Page MenuHomeSoftware Heritage

Add a new hypervisor
Closed, ResolvedPublic

Description

Louvre is no longer able to run all existing VMs.
A third hypervisor has to be added to our infrastructure in order to continue to operate smoothly when one of them is out of service.

Event Timeline

ftigeot changed the task status from Open to Work in Progress.Nov 27 2018, 4:42 PM
ftigeot triaged this task as Normal priority.
ftigeot created this task.

New hypervisor hardware has been racked in our bay at Rocquencourt.
The machine's iDrac management interface is accessible on the management network, under the name swh7-adm.inria.fr (details on the wiki).

Proxmox now installed on the machine, hypervisor3.softwareheritage.org.

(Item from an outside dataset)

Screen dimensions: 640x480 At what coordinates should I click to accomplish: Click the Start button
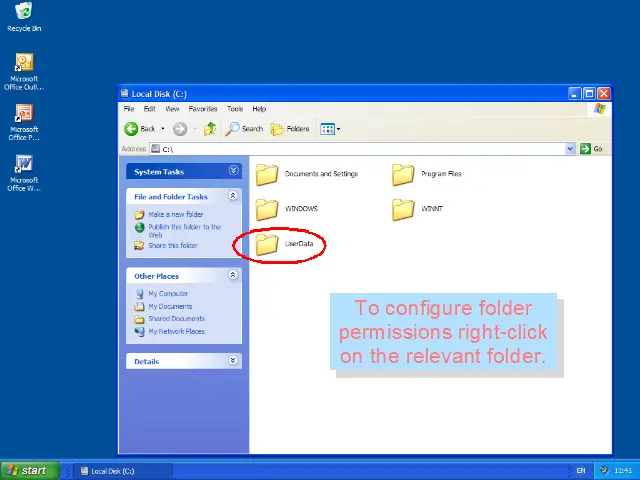(28, 470)
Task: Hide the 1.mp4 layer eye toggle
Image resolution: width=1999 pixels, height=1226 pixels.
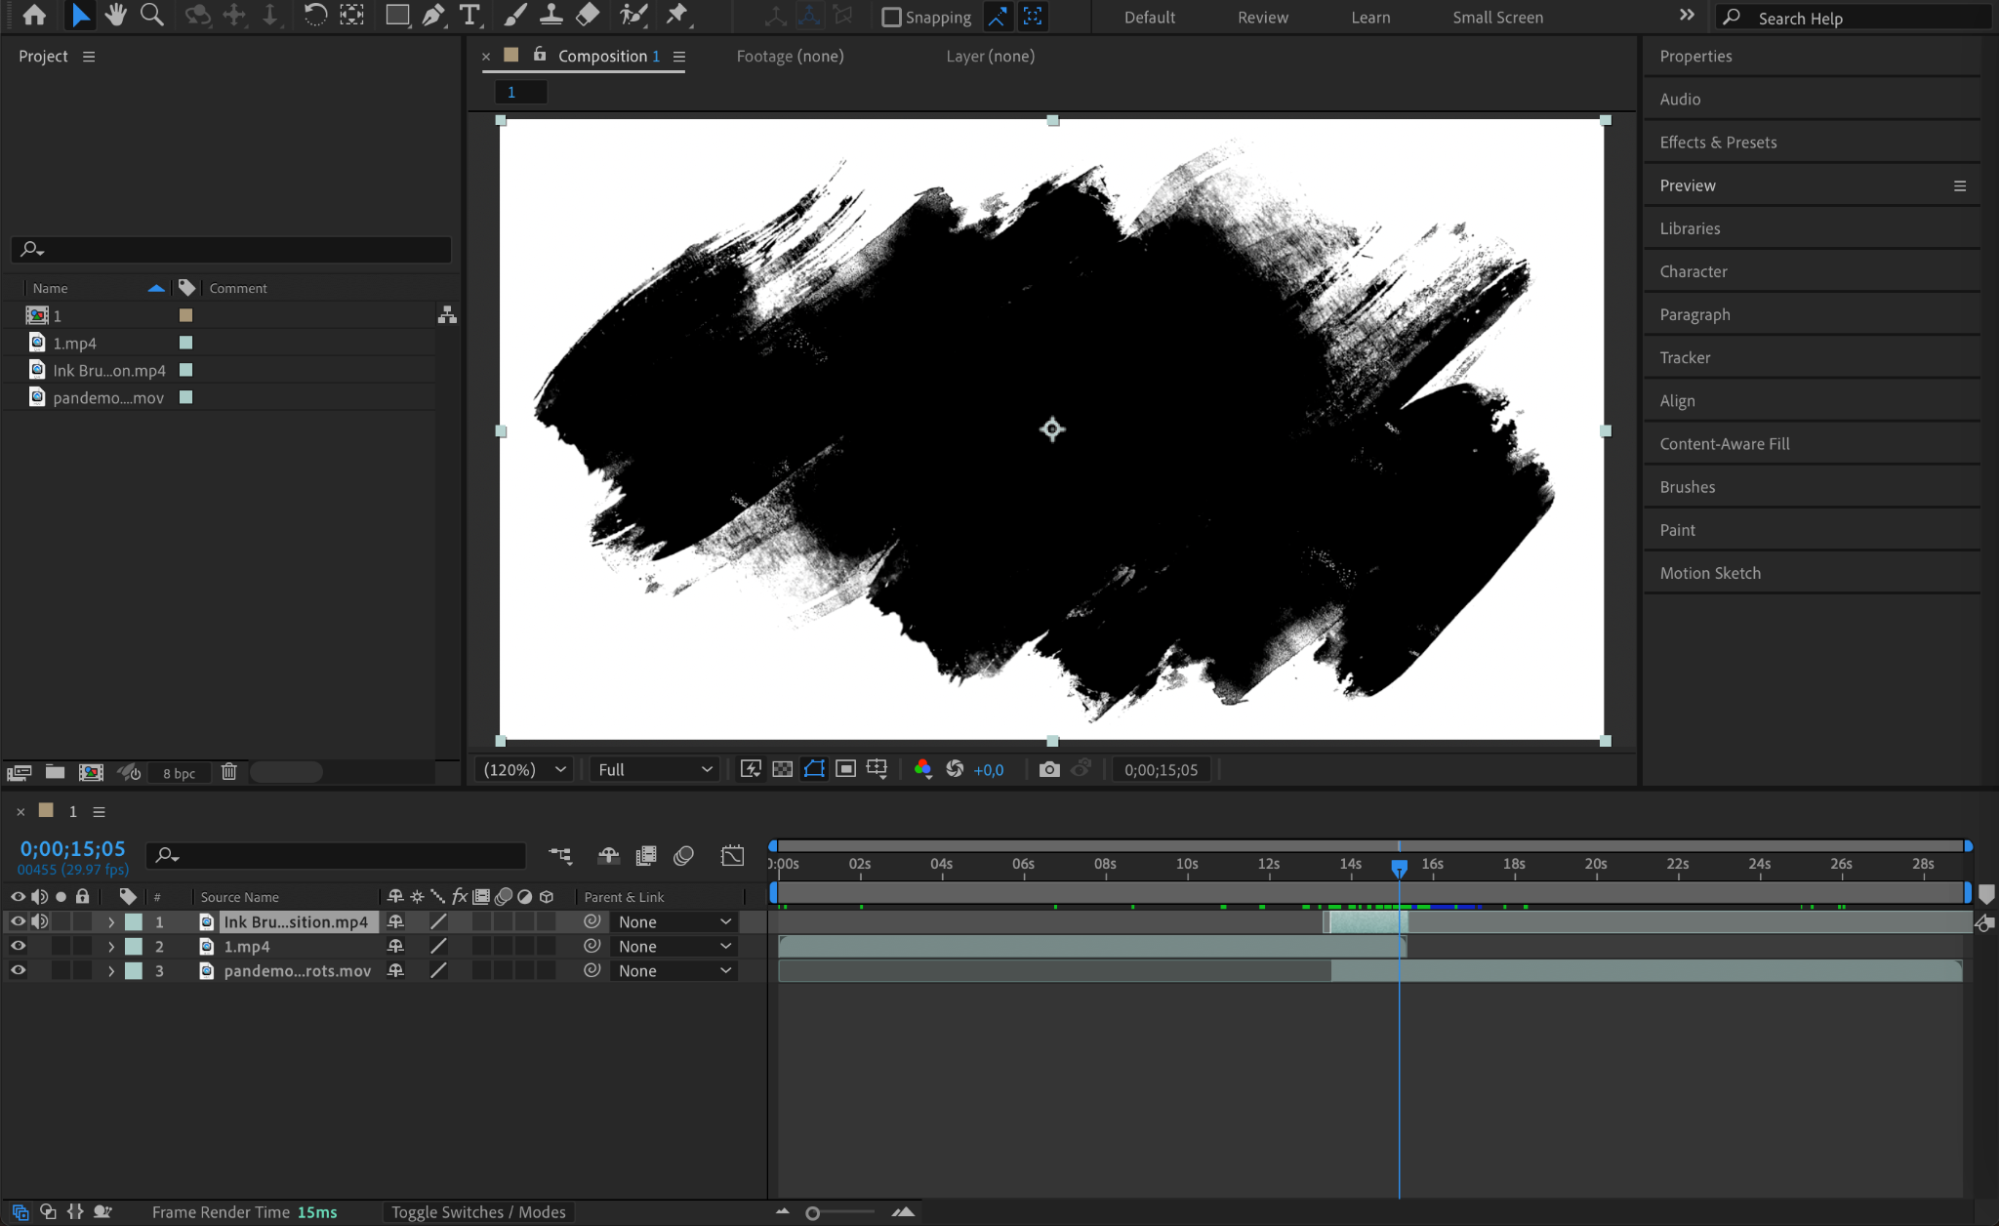Action: (x=18, y=946)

olasd added a subscriber: olasd.Jan 2 2019, 6:44 PM

I've reinstalled the machine following these steps:

  • Debian installed on the machine with the plain debian installer (no bonding support => no network)
  • network configured with iproute2 (with the bond + vlan stack)
  • install facter from stretch backports, install puppet from stretch
  • /etc/facter/facts.d seeded
  • puppet run
  • install ifenslave, bridge-utils and vlan to get the proper /etc/network/interfaces scripts
  • write proper /etc/network/interfaces with inspiration from louvre
  • reboot and hope the network comes up. rinse, repeat.
  • setup proxmox as advised in https://pve.proxmox.com/wiki/Install_Proxmox_VE_on_Debian_Stretch
  • reboot on the proxmox kernel
  • Update /etc/pve/corosync.conf with the new host on one of the existing hypervisors
    • add node to nodelist with a new nodeid
    • add unicast ip address to ring0 in the totem section
    • increment config version number in the totem section
  • restart pve-cluster on existing nodes to take the new corosync config into account
  • follow https://pve.proxmox.com/wiki/Cluster_Manager#pvecm_join_node_to_cluster
    • pvecm add 192.168.100.1
    • type root password for louvre
  • see the host appear in the proxmox cluster
  • reboot one last time for good measure (and to see whether everything starts ok on boot)
ftigeot changed the status of subtask T1467: Slow network transfers from beaubourg from Open to Work in Progress.Jan 14 2019, 1:23 PM
ftigeot closed this task as Resolved.Apr 15 2019, 4:51 PM

The new hypervisor has been working without any particular issue since its installation.